Aunque es un poco aventurado decir esto, es muy probable que nuestros hábitos de consumo cambien. Ya estamos viendo un boom en los pedidos online en los supermercados, que hasta ahora eran la cenicienta del eCommerce en Chile. 

Si, como es de esperar, la reapertura del comercio minorista se hace con restricciones de aforo, mucha gente optará por la compra a través del eCommerce para evitar las colas. Quienes todavía no hayan desarrollado este canal en su negocio tendrán que ponerse las pilas (y qué mejor momento que ahora, con un parón forzoso de la actividad que permite desarrollar una tienda online con calma).

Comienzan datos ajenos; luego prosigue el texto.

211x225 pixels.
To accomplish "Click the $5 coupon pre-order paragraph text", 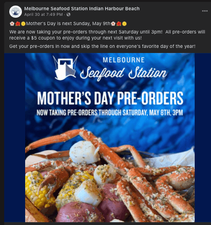I will (107, 35).
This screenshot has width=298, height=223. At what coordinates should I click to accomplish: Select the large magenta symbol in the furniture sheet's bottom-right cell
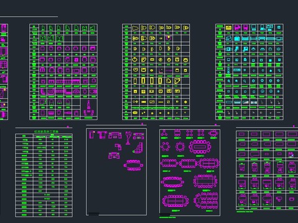click(x=89, y=108)
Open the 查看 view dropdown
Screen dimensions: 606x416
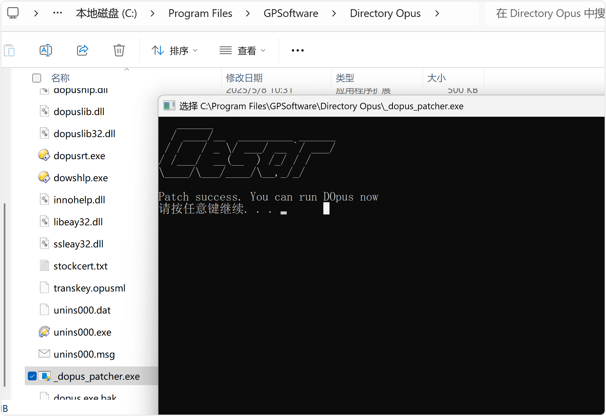coord(242,51)
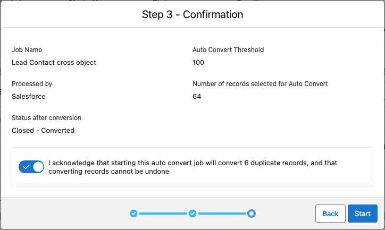Image resolution: width=385 pixels, height=230 pixels.
Task: Click the Job Name field label
Action: (x=27, y=50)
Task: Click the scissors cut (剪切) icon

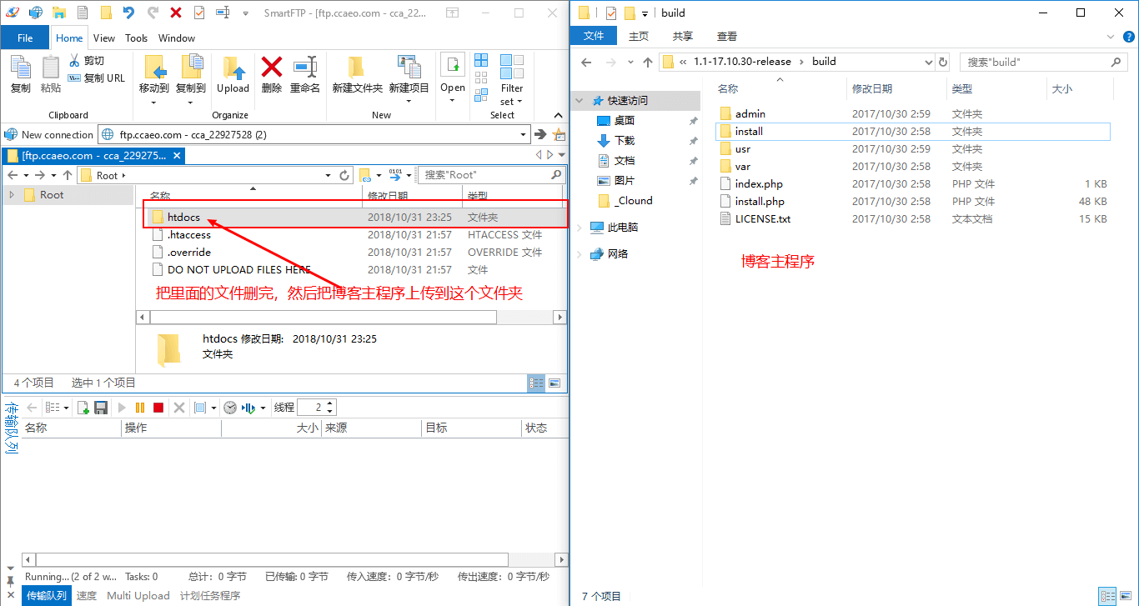Action: pyautogui.click(x=74, y=61)
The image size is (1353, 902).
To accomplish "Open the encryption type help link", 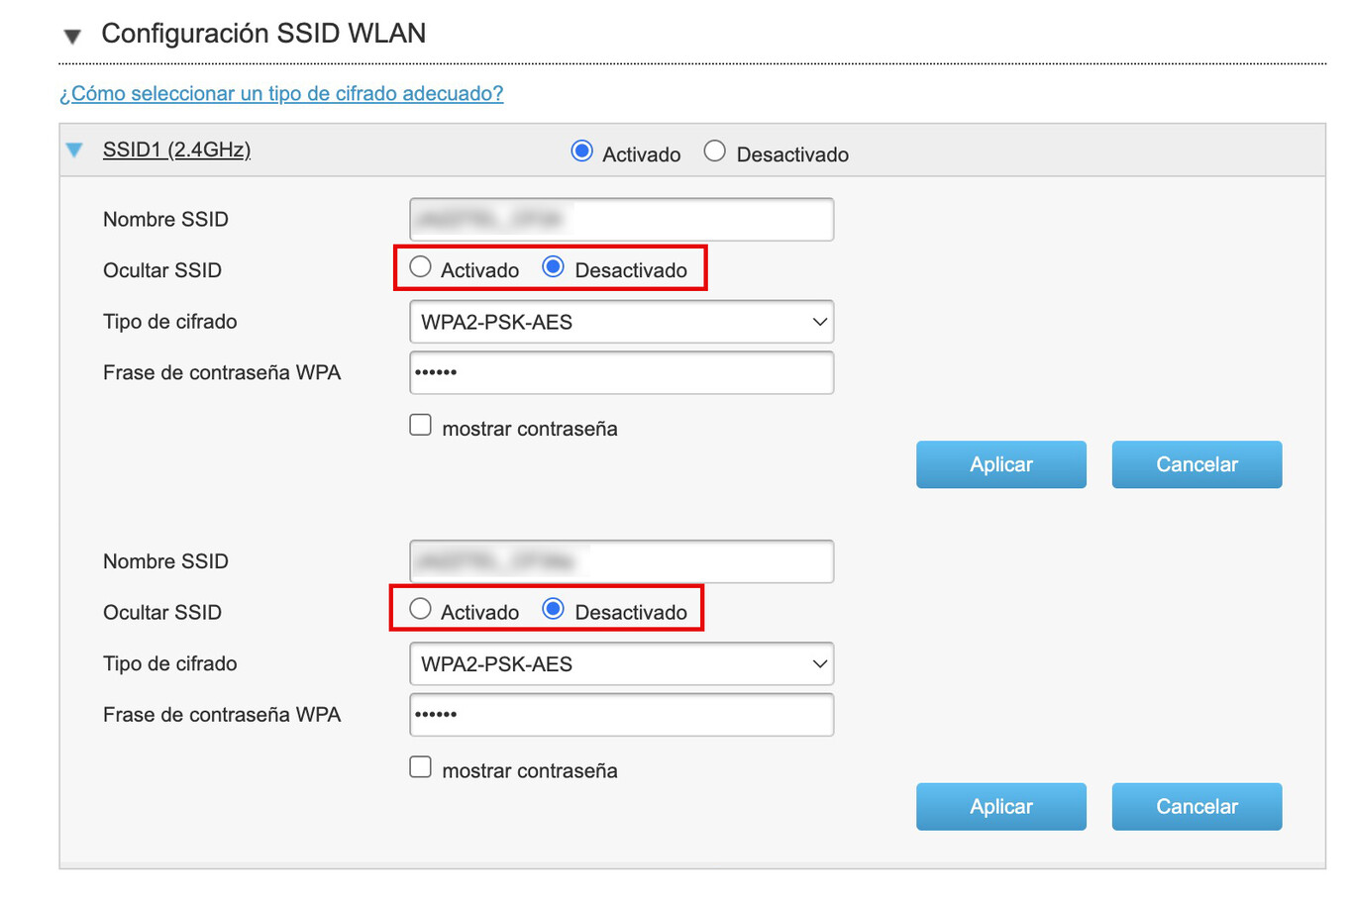I will [x=280, y=93].
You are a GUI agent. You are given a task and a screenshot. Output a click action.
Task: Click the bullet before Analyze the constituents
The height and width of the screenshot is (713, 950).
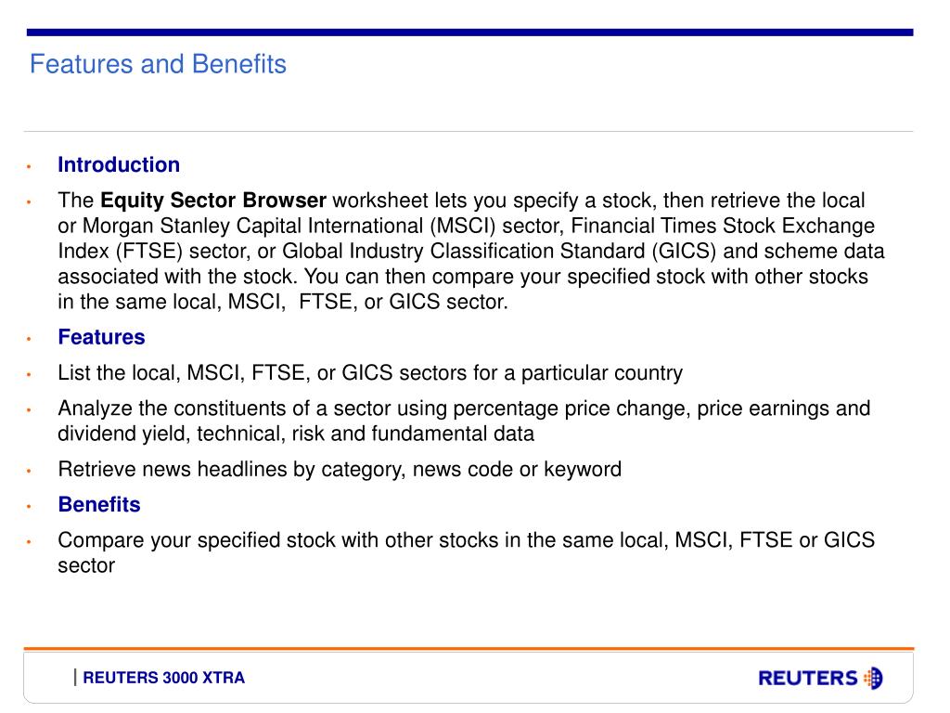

Estrategias mixtas como el «click & collect» están llamadas a imponerse como una alternativa más. El futuro cercano es omnicanal, sí o sí. Ya no es una cuestión de oferta, sino de demanda.  

Además, la gente tiene memoria. Recordará quién le dejó tirado y quién no. Frase lapidaria, pero real como la vida misma. 

  • La guerra de precios 

Muchas empresas, sobre todo del sector retail, ya tenían stocks preparados para la temporada de primavera-verano. Stocks que habrá que colocar en el mercado de forma urgente para recuperar liquidez. En un contexto de previsible depresión económica, el factor precio cobra una importancia enorme.  

Al menos en las primeras semanas o meses del mundo post-coronavirus vamos a ver una guerra de precios a la baja, con la consecuente reducción de los márgenes. Los consumidores estarán de enhorabuena, pero las empresas, sobre todo las pymes, tendrán que ajustar su eficiencia al máximo. Ahí es donde la incorporación de tecnología tiene un papel muy importante que jugar.